After taking another quick bite of his salad, Steve tells me of a client who survives on only $51 per month. “How is that possible,” I asked. “That’s all he receives from his monthly pension. What’s really sad is that he’s not eligible for Social Security,” Steve answered. “This man recently told me that his hair has stopped falling out because he’s getting the nutrition that he needs. You can see the color back in his face. That’s why I do this.”

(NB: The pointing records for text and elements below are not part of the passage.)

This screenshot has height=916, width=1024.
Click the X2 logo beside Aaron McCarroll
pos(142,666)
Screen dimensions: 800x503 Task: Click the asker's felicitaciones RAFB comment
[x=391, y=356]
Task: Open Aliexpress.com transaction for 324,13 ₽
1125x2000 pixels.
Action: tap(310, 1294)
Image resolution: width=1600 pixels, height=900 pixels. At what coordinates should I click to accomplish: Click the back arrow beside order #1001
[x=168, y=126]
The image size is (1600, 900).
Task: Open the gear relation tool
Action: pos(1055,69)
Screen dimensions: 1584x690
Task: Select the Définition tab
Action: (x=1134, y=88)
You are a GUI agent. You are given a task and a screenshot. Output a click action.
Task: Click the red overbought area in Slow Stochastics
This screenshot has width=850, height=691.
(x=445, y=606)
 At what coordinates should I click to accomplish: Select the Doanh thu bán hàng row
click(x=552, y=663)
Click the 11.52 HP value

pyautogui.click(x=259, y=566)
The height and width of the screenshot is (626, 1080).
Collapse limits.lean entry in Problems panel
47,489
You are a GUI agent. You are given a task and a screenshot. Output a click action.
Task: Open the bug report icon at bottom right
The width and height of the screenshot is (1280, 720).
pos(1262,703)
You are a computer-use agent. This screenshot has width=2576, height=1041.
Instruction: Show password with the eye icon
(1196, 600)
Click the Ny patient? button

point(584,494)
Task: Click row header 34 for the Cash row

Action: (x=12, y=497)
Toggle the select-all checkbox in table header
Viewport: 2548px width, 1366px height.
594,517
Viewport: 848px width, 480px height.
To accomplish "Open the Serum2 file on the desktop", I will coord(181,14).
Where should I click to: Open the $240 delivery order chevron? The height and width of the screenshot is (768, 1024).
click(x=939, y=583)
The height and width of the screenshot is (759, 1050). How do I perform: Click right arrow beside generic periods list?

Just as he is finishing the last of his salad, Steve said, “I love the people I work with. There’s a single focus on the mission of Meals On Wheels. Regardless of the role we play, we’re all working for the same goal.” His plate is now empty and I know that means our time together is coming to a close. As I was thanking him for taking the time to speak to me, he had one final thought and said, “all persons have worth because they are made in the image of God.” As I walked back to my office, I thought to myself how I wished we could all embrace that scripture. If we could all get that down inside of ourselves – down where it really matters – Steve and I would be out of a job.
At Meals On Wheels, we are proud of the contributions of Steve and the other case managers. This team of dedicated individuals is committed to helping those in need, and in doing so, is making Tarrant County a great place to grow old. Please join us in thanking our case managers for their service to the community.